The question is how does one interpret the data and understand what it means? Clearly trying to process this much data manually doesn’t work, which is why most of the web-scale companies have embraced artificial intelligence (AI) as a way to create new services that can leverage the data. This includes speech recognition, natural language processing, real-time translation, predictive services and contextual recommendations. Every major cloud provider and many large enterprises have AI initiatives underway.
+ Also on Network World:Nvidia GPU-powered autonomous car teaches itself to see and steer+
However, many data centers aren’t outfitted with enough processing power for AI inferencing. For those not familiar with the different phases of AI, training is teaching the AI new capabilities from an existing set of data. Inferencing is applying that learning to new data sets. Facebook’s image recognition and Amazon’s recommendation engine are both good examples of inferencing.
This week at its GPU Technology Conference (GTC) in China, Nvidia announced TensorRT 3, which promises to improve the performance and cut the cost of inferencing. TensorRT 3 takes very complex networks and optimizes and compiles them to get the best possible performance for AI inferencing. The below graphic shows that it acts as AI “middleware” so the data can be run through any framework and sent to any GPU. Recall this post where I explained why GPUs were much better for AI applications than CPUs. Nvidia has a wide range of GPUs, depending on the type of application and processing power required.
Unlike other GPU vendors, Nvidia’s approach isn’t just great silicon. Instead it takes an architectural approach where it combines software, development tools and hardware as an end-to-end solution.
During his keynote, CEO Jensen Huang showed some stats where TensorRT 3 running on Nvidia GPUs offered performance that was 150x better than CPU-based systems for translation and 40x better for images, which will save its customer huge amounts of money and offer a better quality of service. I have no way of proving or disproving those numbers, but I suspect they’re accurate because no other vendor has the combination of a high-performance compiler, run-time engine and GPU optimized to work together.
Other Nvidia announcements
- DeepStream SDK introduced. It delivers low-latency video analytics in real time. Video inferencing has become a key part of smart cities but is being used in entertainment, retail and other industries as well.
- An upgrade to CUDA, Nvidia’s accelerated computing software platform.

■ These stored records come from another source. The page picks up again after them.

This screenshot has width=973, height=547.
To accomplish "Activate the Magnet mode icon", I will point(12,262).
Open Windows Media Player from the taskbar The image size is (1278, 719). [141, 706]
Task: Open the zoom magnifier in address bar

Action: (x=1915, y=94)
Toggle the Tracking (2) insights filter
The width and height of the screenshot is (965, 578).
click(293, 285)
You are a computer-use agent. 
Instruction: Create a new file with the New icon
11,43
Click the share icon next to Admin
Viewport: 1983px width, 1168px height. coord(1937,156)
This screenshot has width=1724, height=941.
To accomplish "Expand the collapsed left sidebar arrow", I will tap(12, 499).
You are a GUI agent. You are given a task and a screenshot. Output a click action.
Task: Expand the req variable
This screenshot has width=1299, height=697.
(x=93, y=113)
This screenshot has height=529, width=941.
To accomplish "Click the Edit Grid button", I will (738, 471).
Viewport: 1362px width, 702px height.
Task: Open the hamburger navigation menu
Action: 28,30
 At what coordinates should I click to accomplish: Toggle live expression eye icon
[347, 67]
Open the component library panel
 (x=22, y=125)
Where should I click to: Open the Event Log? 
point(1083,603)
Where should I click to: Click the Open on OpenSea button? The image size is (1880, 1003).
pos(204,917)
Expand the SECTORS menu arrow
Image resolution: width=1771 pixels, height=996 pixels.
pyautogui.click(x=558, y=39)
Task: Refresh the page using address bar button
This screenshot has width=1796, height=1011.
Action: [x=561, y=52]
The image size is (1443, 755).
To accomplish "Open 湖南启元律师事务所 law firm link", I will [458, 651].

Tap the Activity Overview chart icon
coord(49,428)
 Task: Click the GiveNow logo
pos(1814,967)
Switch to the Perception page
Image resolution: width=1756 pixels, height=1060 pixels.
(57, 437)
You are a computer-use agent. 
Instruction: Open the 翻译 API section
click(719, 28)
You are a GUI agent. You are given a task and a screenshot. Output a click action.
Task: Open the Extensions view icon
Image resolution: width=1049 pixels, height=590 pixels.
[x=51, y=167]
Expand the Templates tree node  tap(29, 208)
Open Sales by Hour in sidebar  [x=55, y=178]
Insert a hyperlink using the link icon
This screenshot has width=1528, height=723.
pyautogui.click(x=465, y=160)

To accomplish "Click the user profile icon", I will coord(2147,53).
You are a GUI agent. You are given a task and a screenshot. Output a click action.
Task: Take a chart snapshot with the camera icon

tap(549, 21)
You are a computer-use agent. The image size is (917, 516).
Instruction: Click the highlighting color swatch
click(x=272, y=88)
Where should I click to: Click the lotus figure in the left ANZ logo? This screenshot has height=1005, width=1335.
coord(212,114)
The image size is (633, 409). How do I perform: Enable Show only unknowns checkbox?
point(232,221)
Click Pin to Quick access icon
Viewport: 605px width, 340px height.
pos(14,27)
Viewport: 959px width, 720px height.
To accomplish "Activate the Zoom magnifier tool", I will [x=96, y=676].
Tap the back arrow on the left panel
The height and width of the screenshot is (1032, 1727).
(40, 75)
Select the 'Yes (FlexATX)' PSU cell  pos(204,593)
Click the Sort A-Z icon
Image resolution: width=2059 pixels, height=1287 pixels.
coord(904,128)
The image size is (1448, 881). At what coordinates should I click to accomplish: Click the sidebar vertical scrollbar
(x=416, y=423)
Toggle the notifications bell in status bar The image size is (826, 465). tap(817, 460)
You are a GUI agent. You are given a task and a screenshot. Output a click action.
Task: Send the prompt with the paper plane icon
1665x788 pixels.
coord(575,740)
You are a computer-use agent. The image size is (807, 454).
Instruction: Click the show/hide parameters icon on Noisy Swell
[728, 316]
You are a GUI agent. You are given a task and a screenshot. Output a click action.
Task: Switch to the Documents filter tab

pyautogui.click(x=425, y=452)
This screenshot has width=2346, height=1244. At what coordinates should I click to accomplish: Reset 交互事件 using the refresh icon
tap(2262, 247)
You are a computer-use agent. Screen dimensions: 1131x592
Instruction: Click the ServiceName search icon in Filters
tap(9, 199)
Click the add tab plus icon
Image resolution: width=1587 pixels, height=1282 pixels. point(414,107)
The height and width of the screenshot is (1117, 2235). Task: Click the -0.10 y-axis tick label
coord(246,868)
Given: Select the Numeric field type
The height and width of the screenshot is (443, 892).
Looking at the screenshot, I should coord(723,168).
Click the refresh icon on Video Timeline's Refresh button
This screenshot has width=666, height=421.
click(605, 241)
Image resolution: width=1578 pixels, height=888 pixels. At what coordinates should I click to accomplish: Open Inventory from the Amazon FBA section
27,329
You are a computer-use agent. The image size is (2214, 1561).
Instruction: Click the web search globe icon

Version 9 is now optimized for the new Tesla V100 GPU accelerators, which is the highest-end GPU and ideal for AI, HPC and graphically intense applications such as virtual reality.
- Huawei, Inspur and Lenovo using Nvidia’s HGX reference architecture to offer Volta-based systems. The server manufacturers will be granted early access to HGX architectures for data centers and design guidelines. The HGX architecture is the same one used by Microsoft and Facebook today, meaning Asia-Pac-based organizations can have access to the same GPU-based servers as the leading web-scale cloud providers.
The world is changing quickly, and it’s my belief that market leaders will be defined by the organizations that have the most data and the technologies to interpret that data. Core to that is GPU-based machine learning and AI, as these systems can do things far faster than people.